The age interval for younger mothers is (13, 34), and (35, 50) for mature mothers.

5

Pick a pair of numerical and categorical variables and come up with a research question evaluating the relationship between these variables. Formulate the question in a way that it can be answered using a hypothesis test and/or a confidence interval. Answer your question using the inference function, report the statistical results, and also provide an explanation in plain language.

Is there a correlation between age of the mother, and likelihood to give birth prematurely?

\(H_0: \mu_{\text{youngmother}} - \mu_{\text{maturemother}} = 0\).
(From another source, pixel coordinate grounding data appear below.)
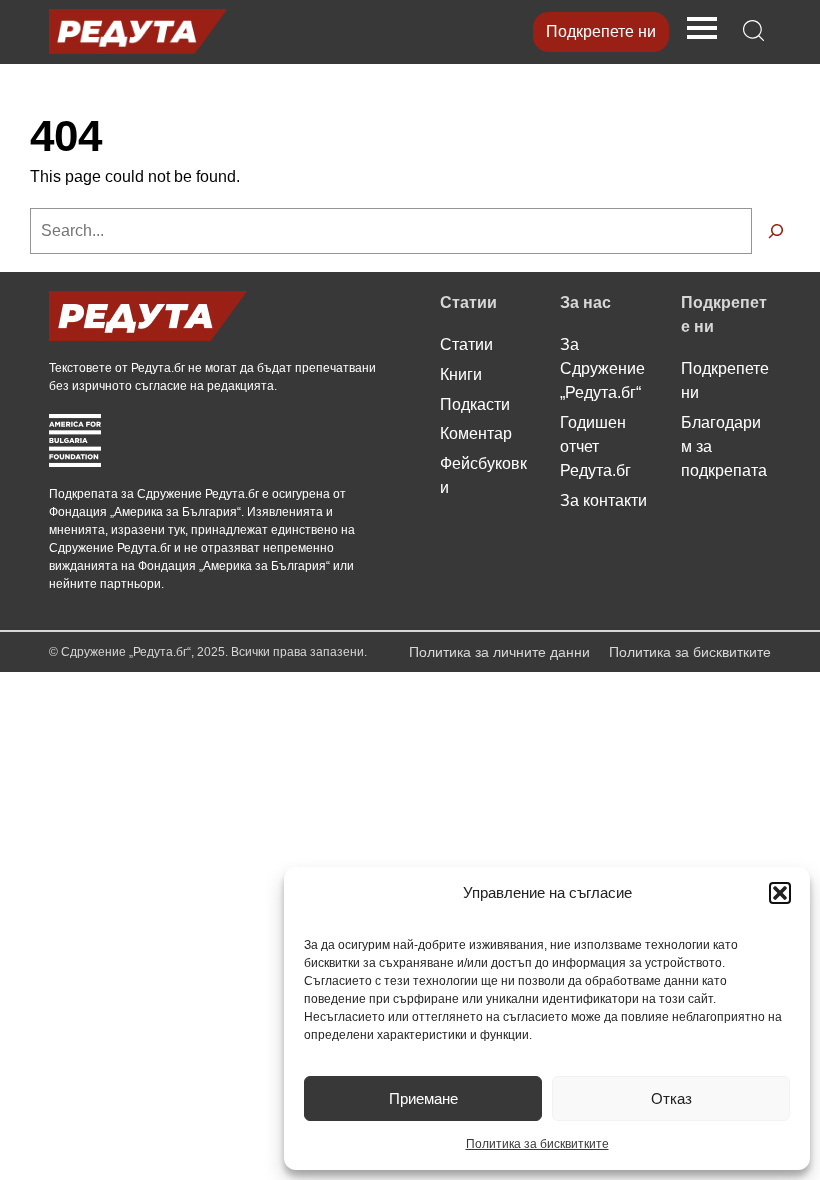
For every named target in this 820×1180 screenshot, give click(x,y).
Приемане (423, 1098)
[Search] (776, 231)
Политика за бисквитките (537, 1144)
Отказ (671, 1098)
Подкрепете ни (601, 31)
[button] (780, 893)
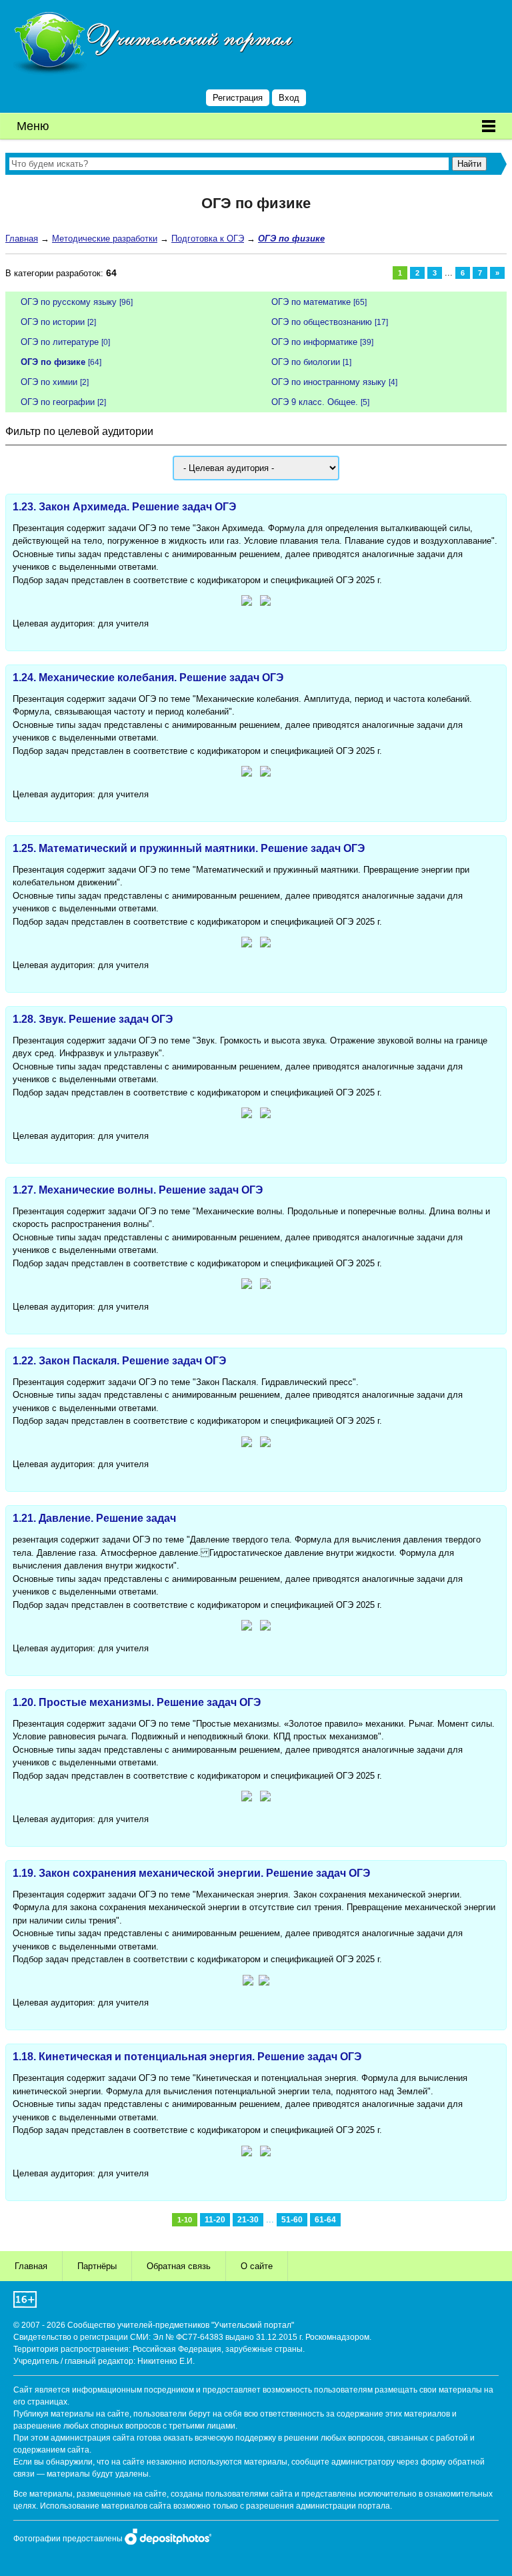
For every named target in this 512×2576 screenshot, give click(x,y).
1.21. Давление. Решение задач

Age does not affect the likelihood of giving birth prematurely.

\(H_A: \mu_{\text{youngmother}} - \mu_{\text{maturemother}} \neq 0\). Age does affect the likelihood of giving birth prematurely.

inference(y = nc$mage, x = nc$premie, est = "mean", type = "ht", null = 0,
          alternative = "twosided", method = "theoretical")

## Response variable: numerical, Explanatory variable: categorical
## Difference between two means
## Summary statistics:
## n_full term = 846, mean_full term = 27, sd_full term = 6.1444
## n_premie = 152, mean_premie = 26.875, sd_premie = 6.533

## Observed difference between means (full term-premie) = 0.125
## 
## H0: mu_full term - mu_premie = 0 
## HA: mu_full term - mu_premie != 0 
## Standard error = 0.57 
## Test statistic: Z =  0.219 
## p-value =  0.8266

Since \(p = 0.8266 > p = 0.05\), we accept the null hypothesis, and conclude that the age of the mother does not affect the chance of giving birth prematurely.